I have a 1982 911 SC with a small issue which sometimes bothers me so I would like to fix it if it doesn't involve buying some instruments or dismantling half of the injection system
- Engine cold : starts at the first crank , idles at 1800 rpm , after about 5 min. settles down at about 900-950 rpm. Therefore I reckon AAR and WUR are ok.
- Driving the car around , hot engine , no issues , idle 900-950. No backfire , no hasitation , runs good . Therefore fuel pump , fuel distributor , fuel pressure and ignition distributor are good.
- When I turn the engine off and starts it again after couple of minutes , it starts immediately , idle is still ok , 900-950.

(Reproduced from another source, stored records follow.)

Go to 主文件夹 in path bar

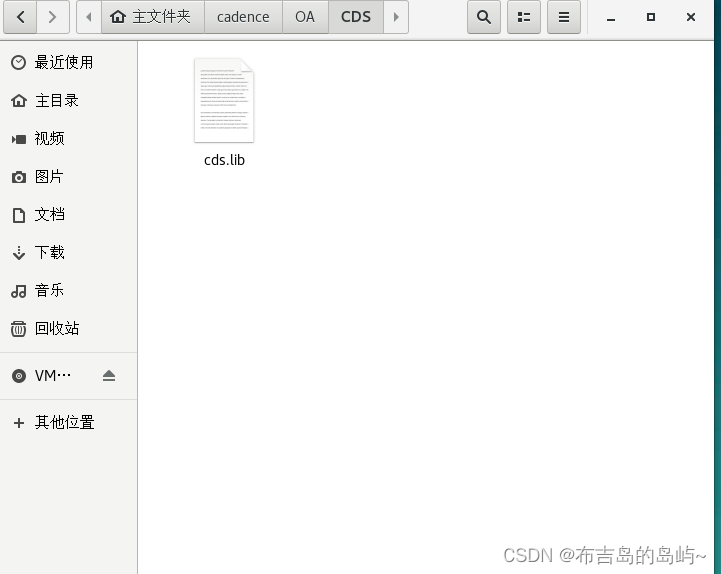[152, 17]
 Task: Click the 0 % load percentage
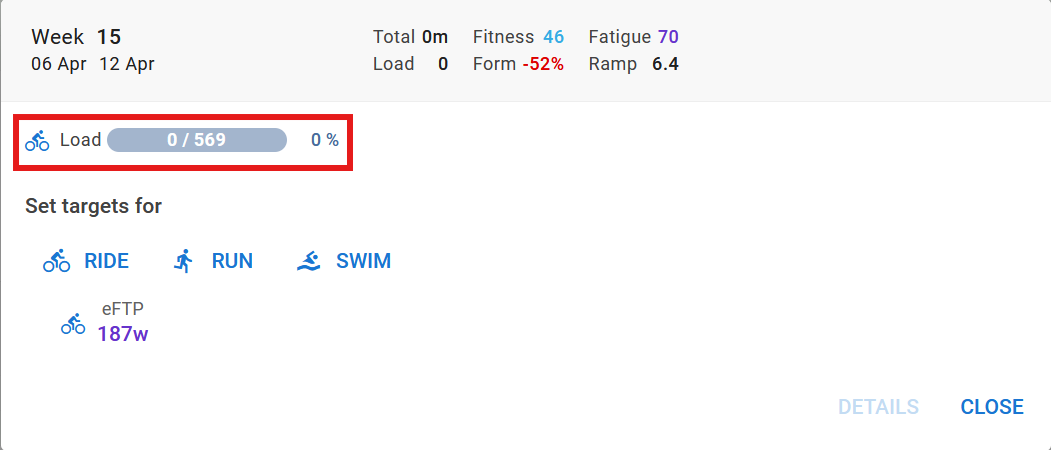(324, 140)
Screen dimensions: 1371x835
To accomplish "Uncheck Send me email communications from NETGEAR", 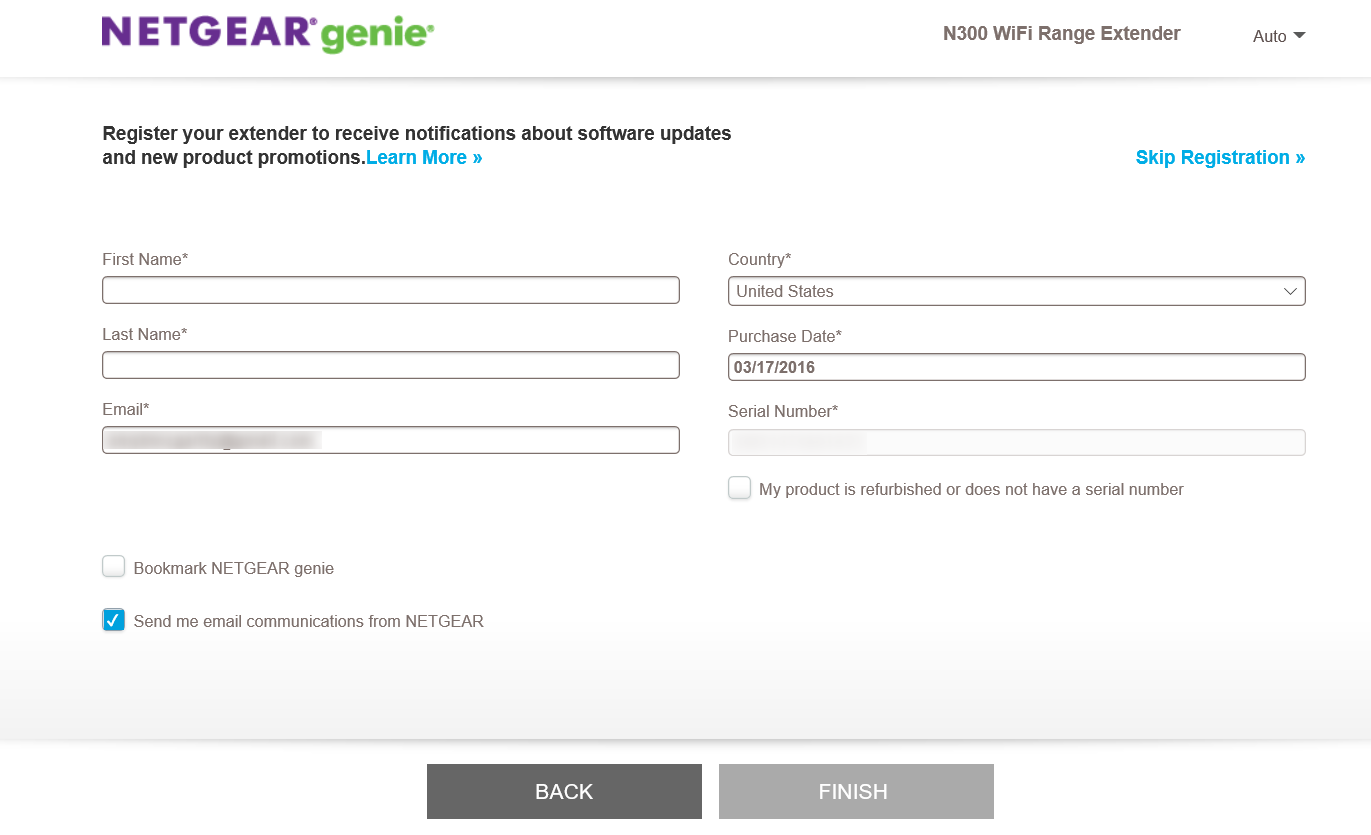I will [x=113, y=619].
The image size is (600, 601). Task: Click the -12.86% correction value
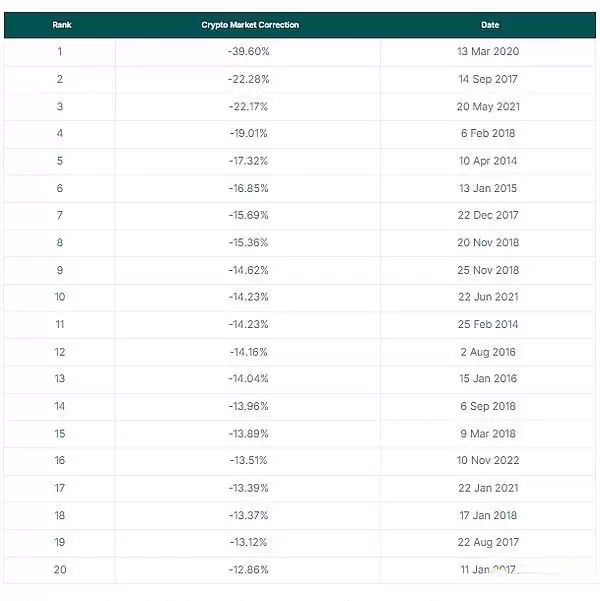coord(248,570)
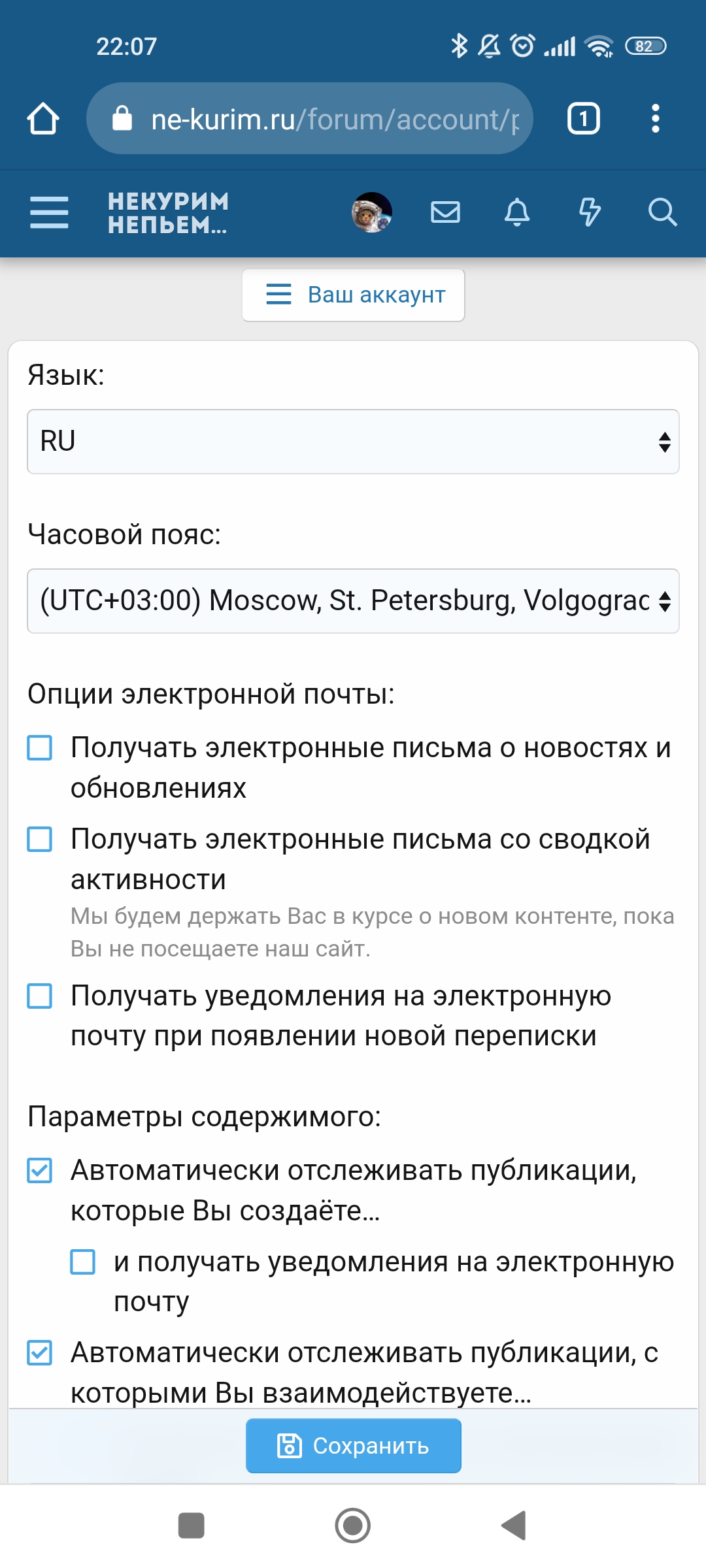Expand the 'Ваш аккаунт' menu

point(354,295)
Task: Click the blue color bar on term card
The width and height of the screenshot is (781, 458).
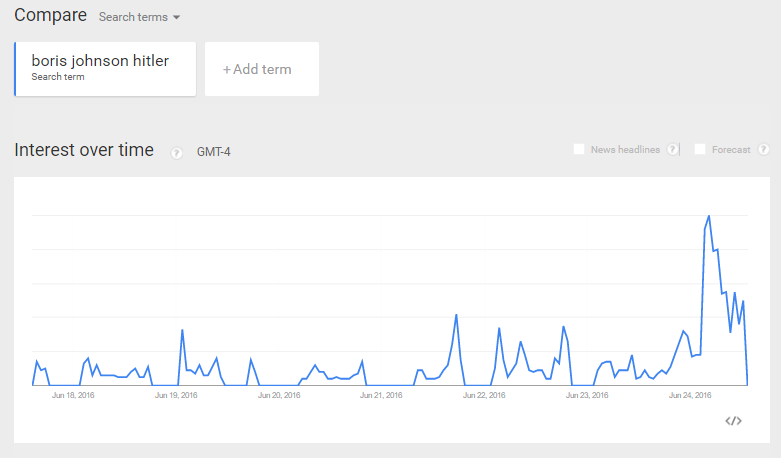Action: [x=15, y=69]
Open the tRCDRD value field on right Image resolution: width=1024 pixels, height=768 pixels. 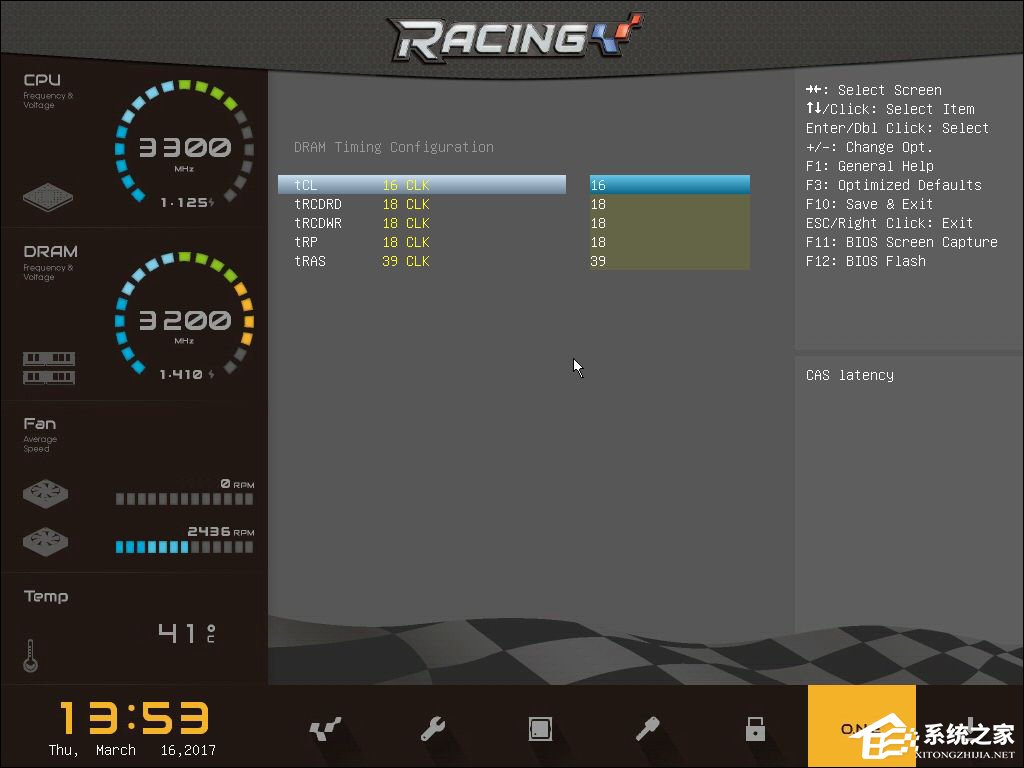(x=669, y=204)
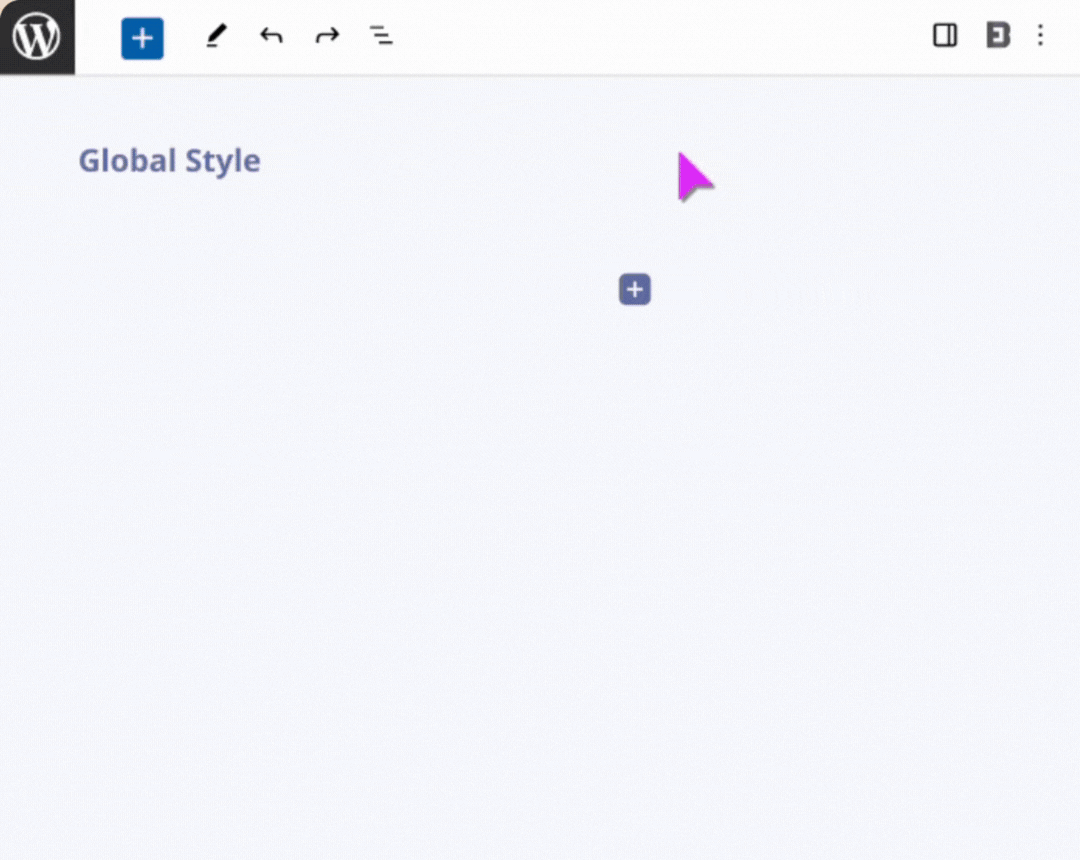Open the Document Overview list view

pyautogui.click(x=381, y=37)
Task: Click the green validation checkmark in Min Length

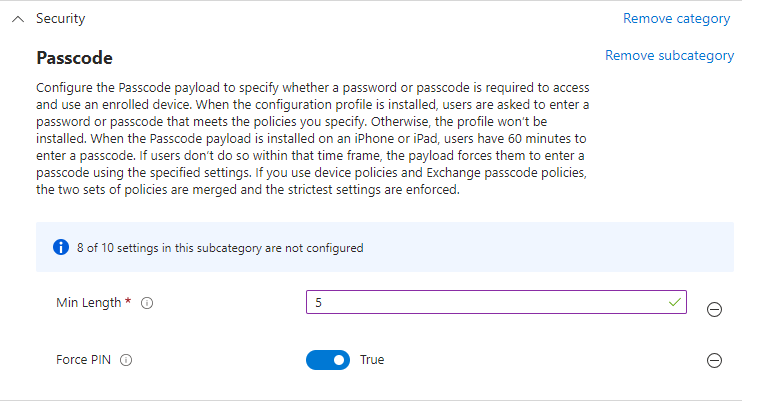Action: click(674, 302)
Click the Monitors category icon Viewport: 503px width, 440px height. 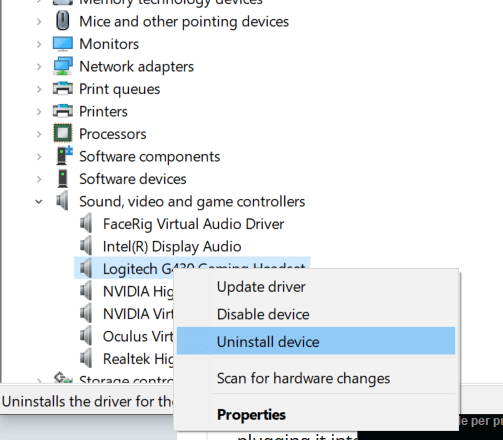[x=63, y=44]
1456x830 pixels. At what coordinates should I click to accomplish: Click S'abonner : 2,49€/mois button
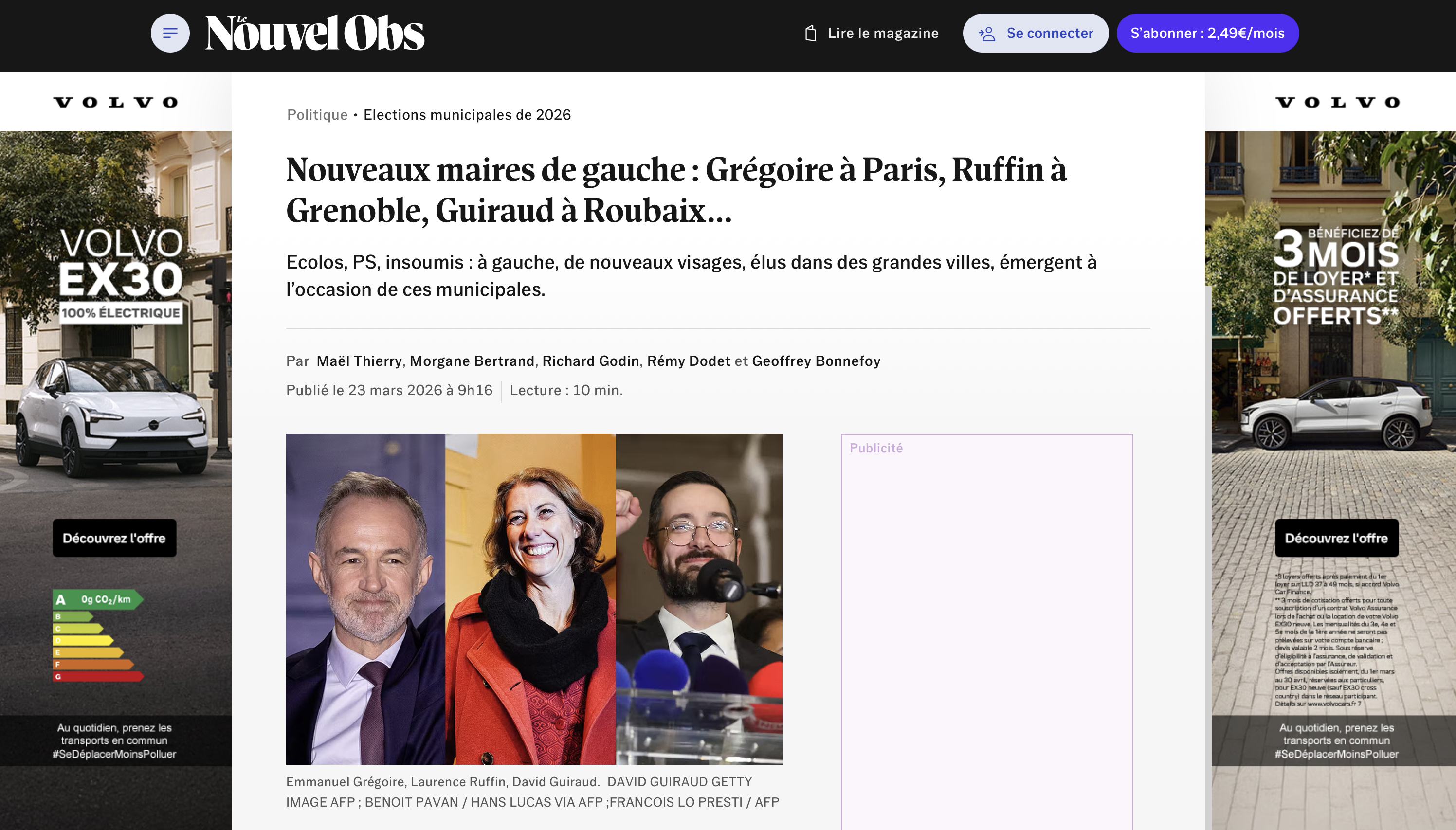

- When I start the engine after 15 minutes , it starts great but idles a bit lower at 750 rpm.
- When I turn on the engine after 45 - 60 minutes , starts ok but idles at 650 rpm. I hear the engine doesn't like it but it runs . The fuel accumalator is ok , it starts straight away.
- If I leave the engine running, when hot again , idle is ok then.
- The next day cold engine starts again idling at 1800rpm.....

My question is what controls the idle rpm in these medium engine temperatures when it is not hot but it is warm enough ?
I know AAR is open only with cold engine .
Could it be something with OXS , lambda , FV etc ?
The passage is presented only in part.